- **TEXTO EXTRAÍDO**:
....................

Educación para el hedonismo, invierno cultural, social y… demográfico

Por Pascual Tamburri Bariain, 8 de octubre de 2014.
Publicado en Razón Española.

Cuando Thomas Jefferson redactó la Declaración de Independencia de Estados Unidos, en un no tan lejano 1776, incluyó la primera formulación constitucional de los llamados Derechos del Hombre, con aspiración a eternos y universales; y entre éstos y antes que ninguno estaban “life, liberty, and the pursuit of happiness”. Una idea ilustrada entonces y liberal desde entonces que concede a todo individuo el derecho imprescriptible de resistir frente a cualquier Gobierno que no respete esos derechos. Felicidad incluida.

Una señal de la gravedad del problema es que masivamente los miembros de las generaciones hoy activas no lo percibimos como tal. Es decir, entendemos que es normal que la vida del hombre sobre la Tierra tenga como meta la felicidad en el sentido más material, y que tal meta se impregne en el mismo sistema educativo, cada vez más institucional (centros educativos, medios de comunicación, ocio organizado por el mismo régimen) y cada vez menos familiar o moral. Hemos aprendido hace mucho a considerar que esto es lo normal y lógico: que la educación “sirve” para proporcionar la felicidad a hombres y mujeres, y en todo caso que ese sistema complejo ha de ser “útil”, útil en el sentido económico-materialista que consideraran razonable tanto los partidarios liberal-capitalistas de este estado de cosas como sus sólo aparentemente adversarios socialistas-marxistas. De modo que, así como hay un consenso amplio y general, basado en muchas décadas de propaganda, sobre las metas que nuestra vida ha de tener, esas metas impregnan y definen hace mucho el sistema educativo en sentido amplio, con las consecuencias que son de rigor.

....................

- **DESCRIPCIÓN DE LA TAREA**: Reproduzca de forma literal el pasaje del texto sobre educación y hedonismo que comienza en "Publicado en Razón" y termina en "derechos. Felicidad incluida.". No es necesario recurrir al material para resolver lo que se pide.

....................

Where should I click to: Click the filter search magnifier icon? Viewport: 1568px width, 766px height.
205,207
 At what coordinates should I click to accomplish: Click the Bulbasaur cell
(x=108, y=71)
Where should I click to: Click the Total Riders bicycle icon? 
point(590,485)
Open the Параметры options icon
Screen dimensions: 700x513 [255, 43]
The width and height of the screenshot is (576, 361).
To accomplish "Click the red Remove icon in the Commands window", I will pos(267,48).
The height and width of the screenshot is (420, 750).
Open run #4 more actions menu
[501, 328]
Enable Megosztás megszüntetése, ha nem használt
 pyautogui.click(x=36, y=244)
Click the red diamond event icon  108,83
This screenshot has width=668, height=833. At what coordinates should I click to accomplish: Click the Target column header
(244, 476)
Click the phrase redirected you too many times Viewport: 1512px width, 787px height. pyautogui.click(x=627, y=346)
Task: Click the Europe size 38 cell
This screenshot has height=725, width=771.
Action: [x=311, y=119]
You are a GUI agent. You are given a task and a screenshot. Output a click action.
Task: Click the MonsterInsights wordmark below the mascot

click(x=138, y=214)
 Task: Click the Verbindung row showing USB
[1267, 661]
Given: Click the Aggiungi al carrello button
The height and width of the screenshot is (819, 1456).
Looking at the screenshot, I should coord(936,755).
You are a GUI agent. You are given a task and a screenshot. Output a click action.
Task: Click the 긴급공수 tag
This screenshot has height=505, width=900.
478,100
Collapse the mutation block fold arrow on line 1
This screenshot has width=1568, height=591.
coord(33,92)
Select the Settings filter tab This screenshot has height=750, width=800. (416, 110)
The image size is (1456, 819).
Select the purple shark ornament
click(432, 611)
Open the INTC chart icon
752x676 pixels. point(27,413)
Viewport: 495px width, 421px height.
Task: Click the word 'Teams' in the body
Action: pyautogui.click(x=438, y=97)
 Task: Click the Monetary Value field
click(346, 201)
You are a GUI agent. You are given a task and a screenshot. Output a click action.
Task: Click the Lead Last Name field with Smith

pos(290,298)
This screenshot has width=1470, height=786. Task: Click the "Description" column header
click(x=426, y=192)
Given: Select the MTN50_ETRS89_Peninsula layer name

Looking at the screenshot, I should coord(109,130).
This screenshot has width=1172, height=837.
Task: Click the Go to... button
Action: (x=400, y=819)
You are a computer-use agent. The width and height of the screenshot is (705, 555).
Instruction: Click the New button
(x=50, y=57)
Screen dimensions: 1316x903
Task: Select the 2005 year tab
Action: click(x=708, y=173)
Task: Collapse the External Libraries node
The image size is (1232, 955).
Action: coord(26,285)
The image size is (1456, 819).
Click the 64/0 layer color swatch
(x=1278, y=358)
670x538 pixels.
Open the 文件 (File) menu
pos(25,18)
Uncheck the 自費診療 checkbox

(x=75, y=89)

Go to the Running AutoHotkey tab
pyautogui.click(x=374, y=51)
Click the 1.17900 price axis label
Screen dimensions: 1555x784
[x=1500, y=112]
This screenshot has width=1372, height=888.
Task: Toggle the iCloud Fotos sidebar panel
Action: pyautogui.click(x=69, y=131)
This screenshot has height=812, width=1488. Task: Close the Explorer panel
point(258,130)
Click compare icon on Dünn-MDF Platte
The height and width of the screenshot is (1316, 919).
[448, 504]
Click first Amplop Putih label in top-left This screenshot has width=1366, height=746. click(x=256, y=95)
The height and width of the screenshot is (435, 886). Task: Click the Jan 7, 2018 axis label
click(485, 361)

....................

- **RESULTADO CORRECTO**:
Publicado en Razón Española.

Cuando Thomas Jefferson redactó la Declaración de Independencia de Estados Unidos, en un no tan lejano 1776, incluyó la primera formulación constitucional de los llamados Derechos del Hombre, con aspiración a eternos y universales; y entre éstos y antes que ninguno estaban “life, liberty, and the pursuit of happiness”. Una idea ilustrada entonces y liberal desde entonces que concede a todo individuo el derecho imprescriptible de resistir frente a cualquier Gobierno que no respete esos derechos. Felicidad incluida.